Zu brutal, zu militant und zu erfolglos erschienen die Rebellen, die sich vor allem aus der Volksgruppe der Kikuyu rekrutierten, im Spätsommer 1954. Vor allem aber war es den Aufständischen nicht gelungen, ein politisches Programm zu formulieren, das über die Schlagworte „ithaka na wiathi“ („Land und Freiheit“) hinausging. Denn eine eindeutig nationalistische oder antikolonialistische Agenda verfolgte die Bewegung nicht. Vielmehr war ihre Entstehung eine Reaktion auf das Versagen der schwarzen Eliten.
Der „Mau-Mau-Krieg“ war somit weniger ein Aufstand freiheitsliebender Unabhängigkeitskämpfer gegen die Kolonialmacht Großbritannien als vielmehr ein Konflikt zwischen Besitzlosen und Besitzenden, wobei mit Letzteren einerseits die privilegierten europäischen Siedler in den „White Highlands“, andererseits vor allem auch die Führungsschicht der Schwarzen selbst, die Chiefs, die Dorfvorsteher und die wohlhabenden Bauern aus den Reihen der Kikuyu, gemeint waren.
Traditionell stützten in Kenia die Chiefs ihre Autorität auf ein System von Klientel und Patronage. Ihr Führungsanspruch wurde anerkannt, solange es ihnen gelang, ihre Klanmitglieder zu versorgen.
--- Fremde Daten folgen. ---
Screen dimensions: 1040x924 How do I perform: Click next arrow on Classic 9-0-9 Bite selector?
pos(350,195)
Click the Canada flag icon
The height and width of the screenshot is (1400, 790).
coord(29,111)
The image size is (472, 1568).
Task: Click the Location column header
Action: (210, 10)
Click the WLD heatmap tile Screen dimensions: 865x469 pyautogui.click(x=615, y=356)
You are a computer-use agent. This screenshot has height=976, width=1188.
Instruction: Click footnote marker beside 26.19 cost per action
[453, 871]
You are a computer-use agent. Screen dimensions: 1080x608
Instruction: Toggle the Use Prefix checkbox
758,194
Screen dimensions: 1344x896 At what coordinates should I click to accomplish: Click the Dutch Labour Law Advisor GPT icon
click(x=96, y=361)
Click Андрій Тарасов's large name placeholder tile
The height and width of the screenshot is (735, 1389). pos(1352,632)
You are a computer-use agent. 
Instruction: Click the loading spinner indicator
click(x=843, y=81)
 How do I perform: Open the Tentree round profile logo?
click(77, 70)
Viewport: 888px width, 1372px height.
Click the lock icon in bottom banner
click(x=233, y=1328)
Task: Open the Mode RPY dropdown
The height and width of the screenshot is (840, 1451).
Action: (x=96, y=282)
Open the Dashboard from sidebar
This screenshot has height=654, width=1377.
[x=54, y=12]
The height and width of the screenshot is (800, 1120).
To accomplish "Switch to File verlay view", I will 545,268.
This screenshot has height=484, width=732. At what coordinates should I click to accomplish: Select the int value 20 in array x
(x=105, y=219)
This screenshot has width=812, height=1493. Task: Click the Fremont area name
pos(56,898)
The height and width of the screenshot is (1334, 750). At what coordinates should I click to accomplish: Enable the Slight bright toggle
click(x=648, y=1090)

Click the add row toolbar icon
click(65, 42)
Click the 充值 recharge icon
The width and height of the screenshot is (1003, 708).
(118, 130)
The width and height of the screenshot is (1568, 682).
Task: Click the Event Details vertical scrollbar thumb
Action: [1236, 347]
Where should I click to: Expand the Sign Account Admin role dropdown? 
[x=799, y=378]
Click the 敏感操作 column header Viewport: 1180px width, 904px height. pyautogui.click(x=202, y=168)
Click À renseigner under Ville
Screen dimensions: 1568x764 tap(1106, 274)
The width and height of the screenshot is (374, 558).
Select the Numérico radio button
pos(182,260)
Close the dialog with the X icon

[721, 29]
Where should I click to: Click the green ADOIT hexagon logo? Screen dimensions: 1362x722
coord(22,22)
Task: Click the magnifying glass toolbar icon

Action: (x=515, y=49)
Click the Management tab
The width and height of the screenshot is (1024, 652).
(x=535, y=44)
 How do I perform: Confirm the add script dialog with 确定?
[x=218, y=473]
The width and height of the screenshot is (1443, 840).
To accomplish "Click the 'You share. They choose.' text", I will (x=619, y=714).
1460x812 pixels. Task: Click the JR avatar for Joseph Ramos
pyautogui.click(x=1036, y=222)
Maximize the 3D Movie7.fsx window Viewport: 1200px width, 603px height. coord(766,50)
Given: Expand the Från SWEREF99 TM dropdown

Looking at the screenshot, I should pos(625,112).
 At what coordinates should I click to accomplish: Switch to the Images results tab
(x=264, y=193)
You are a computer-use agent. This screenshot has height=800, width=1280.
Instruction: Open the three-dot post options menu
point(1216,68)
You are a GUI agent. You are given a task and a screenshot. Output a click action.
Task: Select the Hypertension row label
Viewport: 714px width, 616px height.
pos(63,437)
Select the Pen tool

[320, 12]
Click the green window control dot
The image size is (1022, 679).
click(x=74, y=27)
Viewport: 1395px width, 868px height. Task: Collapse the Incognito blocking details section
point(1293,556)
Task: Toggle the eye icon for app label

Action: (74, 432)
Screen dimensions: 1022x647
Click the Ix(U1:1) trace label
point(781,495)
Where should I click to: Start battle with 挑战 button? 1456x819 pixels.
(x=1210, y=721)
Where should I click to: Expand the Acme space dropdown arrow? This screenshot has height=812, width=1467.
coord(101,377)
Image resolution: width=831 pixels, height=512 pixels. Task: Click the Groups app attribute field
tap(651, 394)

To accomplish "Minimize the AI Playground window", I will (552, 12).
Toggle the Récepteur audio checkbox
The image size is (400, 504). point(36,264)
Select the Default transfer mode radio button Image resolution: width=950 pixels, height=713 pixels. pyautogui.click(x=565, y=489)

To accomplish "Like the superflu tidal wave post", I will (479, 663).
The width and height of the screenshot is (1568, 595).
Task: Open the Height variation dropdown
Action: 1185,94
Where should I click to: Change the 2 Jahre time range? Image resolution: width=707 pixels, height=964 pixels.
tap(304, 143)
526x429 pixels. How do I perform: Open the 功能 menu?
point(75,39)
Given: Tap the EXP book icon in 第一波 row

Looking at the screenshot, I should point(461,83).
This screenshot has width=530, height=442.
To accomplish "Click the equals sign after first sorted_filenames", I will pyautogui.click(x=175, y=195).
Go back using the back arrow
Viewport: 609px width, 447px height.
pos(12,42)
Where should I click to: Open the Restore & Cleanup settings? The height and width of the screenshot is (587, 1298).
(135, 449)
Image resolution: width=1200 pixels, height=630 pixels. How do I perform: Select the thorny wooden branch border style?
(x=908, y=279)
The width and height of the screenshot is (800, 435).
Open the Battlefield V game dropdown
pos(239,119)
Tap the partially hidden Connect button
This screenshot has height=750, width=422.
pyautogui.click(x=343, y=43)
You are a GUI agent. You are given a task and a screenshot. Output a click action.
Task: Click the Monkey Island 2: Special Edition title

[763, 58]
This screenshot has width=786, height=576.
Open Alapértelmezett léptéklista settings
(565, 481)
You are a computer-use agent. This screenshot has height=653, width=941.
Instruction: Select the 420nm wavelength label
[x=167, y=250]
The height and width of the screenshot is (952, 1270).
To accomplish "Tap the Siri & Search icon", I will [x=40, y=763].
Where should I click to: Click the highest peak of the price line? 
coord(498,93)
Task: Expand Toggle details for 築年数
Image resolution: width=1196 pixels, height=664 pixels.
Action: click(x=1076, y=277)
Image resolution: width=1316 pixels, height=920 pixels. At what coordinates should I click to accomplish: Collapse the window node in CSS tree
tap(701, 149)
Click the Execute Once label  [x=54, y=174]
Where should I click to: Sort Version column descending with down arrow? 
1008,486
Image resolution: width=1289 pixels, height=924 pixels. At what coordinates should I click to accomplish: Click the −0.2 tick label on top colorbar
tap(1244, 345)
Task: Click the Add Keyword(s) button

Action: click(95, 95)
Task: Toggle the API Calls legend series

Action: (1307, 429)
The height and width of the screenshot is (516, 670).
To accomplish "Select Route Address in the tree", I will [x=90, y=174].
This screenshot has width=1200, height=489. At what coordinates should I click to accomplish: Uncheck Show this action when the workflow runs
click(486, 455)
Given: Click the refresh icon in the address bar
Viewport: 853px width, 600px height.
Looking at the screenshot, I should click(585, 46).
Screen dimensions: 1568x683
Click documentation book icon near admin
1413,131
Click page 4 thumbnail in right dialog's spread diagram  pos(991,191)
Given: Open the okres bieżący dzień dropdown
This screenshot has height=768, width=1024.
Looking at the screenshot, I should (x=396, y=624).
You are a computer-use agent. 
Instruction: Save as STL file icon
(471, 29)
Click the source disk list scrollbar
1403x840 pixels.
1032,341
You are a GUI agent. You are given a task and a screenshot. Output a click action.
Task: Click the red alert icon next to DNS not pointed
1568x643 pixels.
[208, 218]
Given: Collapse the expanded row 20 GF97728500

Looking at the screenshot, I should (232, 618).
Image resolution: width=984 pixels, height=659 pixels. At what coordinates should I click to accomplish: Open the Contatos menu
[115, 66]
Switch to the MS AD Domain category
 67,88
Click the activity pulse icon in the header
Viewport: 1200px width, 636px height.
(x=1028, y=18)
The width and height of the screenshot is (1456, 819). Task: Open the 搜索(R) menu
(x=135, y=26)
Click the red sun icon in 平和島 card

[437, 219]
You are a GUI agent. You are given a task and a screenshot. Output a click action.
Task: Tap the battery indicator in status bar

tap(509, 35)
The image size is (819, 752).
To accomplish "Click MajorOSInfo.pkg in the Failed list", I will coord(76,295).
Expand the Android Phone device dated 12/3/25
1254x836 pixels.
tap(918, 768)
Doch in den Jahrzehnten vor dem Zweiten Weltkrieg war das System ins Wanken geraten. Ein starkes Bevölkerungswachstum, die Verknappung von Land in der dichtbevölkerten Zentralprovinz, die Mechanisierung der Landwirtschaft und das eigene Streben nach Profit führten zu einem Autoritätsverlust der Führungsschicht.
Politische Opposition sammelte sich zunächst in der East African Association, später in der Kikuyu Central Association (KCA), 1947 in Kenya African Union (KAU) umbenannt. Doch keiner dieser Vereinigungen gelang es, die Chiefs als Ansprechpartner der britischen Kolonialbehörden abzulösen. Ihre Forderungen nach politischen, wirtschaftlichen und sozialen Reformen wurden ignoriert.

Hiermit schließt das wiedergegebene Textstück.